Proof

Let $d$ be the given section. Thus, for any $x,y\colon A$, $d(x,y)$ is either a path from $x$ to $y$ or a function from $Paths(x,y)$ to the empty type (implying that $Paths(x,y)$ is also empty).

It suffices to exhibit an operation connecting any endo-path $p \in Paths(x,x)$ to the identity path $1_x$. Given such a path, define $q = d(x,x)$. If $d(x,x)$ lies in the second case, then $Paths(x,x)$ is empty, a contradiction since we know it contains $1_x$; hence we may assume $q\in Paths(x,x)$ as well.

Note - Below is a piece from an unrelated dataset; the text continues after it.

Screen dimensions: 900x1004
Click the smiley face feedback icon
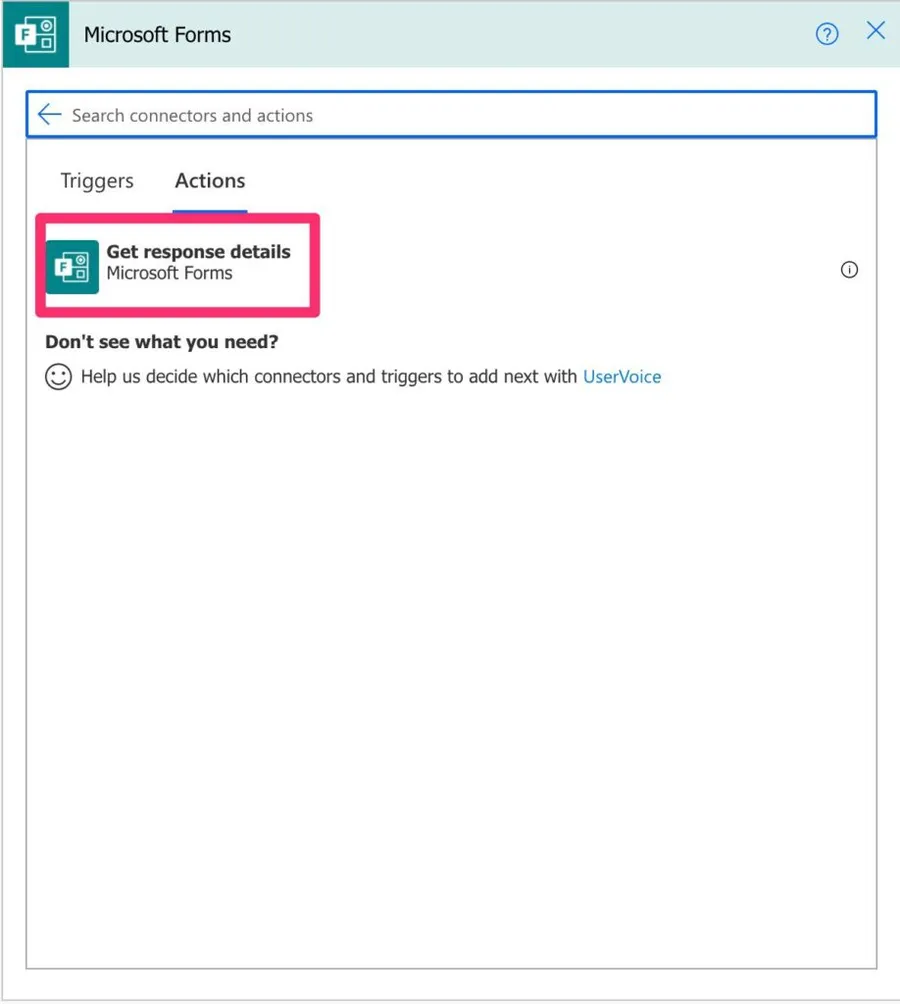(59, 377)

Let $r$ be the image of $(1_x,p) \in Paths_{A\times A}((x,x),(x,x))$ under the section $d$. This is a path in the total space $Paths_A$ lying over the path $(1_x,p)$ in $A\times A$. Equivalently, it is a path in the fiber over $x$ from $(1_x,p)_*(d(x,x))$ to $d(x,x)$, where $(1_x,p)_*$ denotes transport in the fibration $Paths_A \to A\times A$ along the path $(1_x,p)$. However, we have defined $d(x,x) = q$, and transport in a path-space is just composition, so $r$ may be regarded as a path from $q p$ to $q$. Canceling $q$, we obtain a path from $p$ to $1_x$.